To determine the markdown percentage represented by the $1.00-off coupon, we need to first calculate the selling price of the baked chicken dinners taking into account the cost, spoilage rate, and markup. Then we can compare the original selling price to the discounted selling price to find the markdown percentage.
Step 1: Calculate the total cost of the baked chicken dinners.
Total cost = Number of dinners * Cost per dinner
Total cost = 40 dinners * $3.20/dinner
Total cost = $128
Step 2: Determine the anticipated spoilage.
Spoilage = 20% of Total cost
Spoilage = 0.20 * $128
Spoilage = $25.60
Step 3: Calculate the total cost after spoilage.
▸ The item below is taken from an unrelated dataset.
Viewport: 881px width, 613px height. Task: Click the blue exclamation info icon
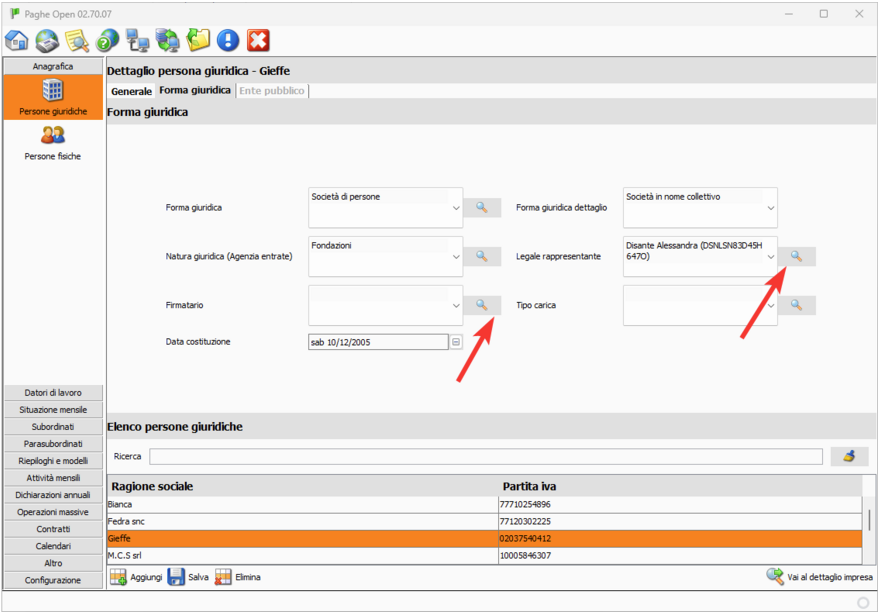(228, 40)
Cost after spoilage = Total cost - Spoilage
Cost after spoilage = $128 - $25.60
Cost after spoilage = $102.40
Step 4: Calculate the selling price.
Selling price = Cost after spoilage + Markup
Selling price = $102.40 + 80% of Cost after spoilage
Selling price = $102.40 + 0.80 * $102.40
Selling price = $102.40 + $81.92
Selling price = $184.32
Step 5: Calculate the discounted selling price.
Discounted selling price = Selling price - Coupon amount
Discounted selling price = $184.32 - $1.00
Discounted selling price = $183.32
Step 6: Calculate the markdown amount.
Markdown amount = Selling price - Discounted selling price
Markdown amount = $184.32 - $183.32
Markdown amount = $1.00
Step 7: Calculate the markdown percentage.
Markdown percentage = (Markdown amount / Selling price) * 100%
Markdown percentage = ($1.00 / $184.32) * 100%
Markdown percentage ≈ 0.54%
Therefore, the $1.00-off coupon represents a markdown percentage of approximately 0.54%.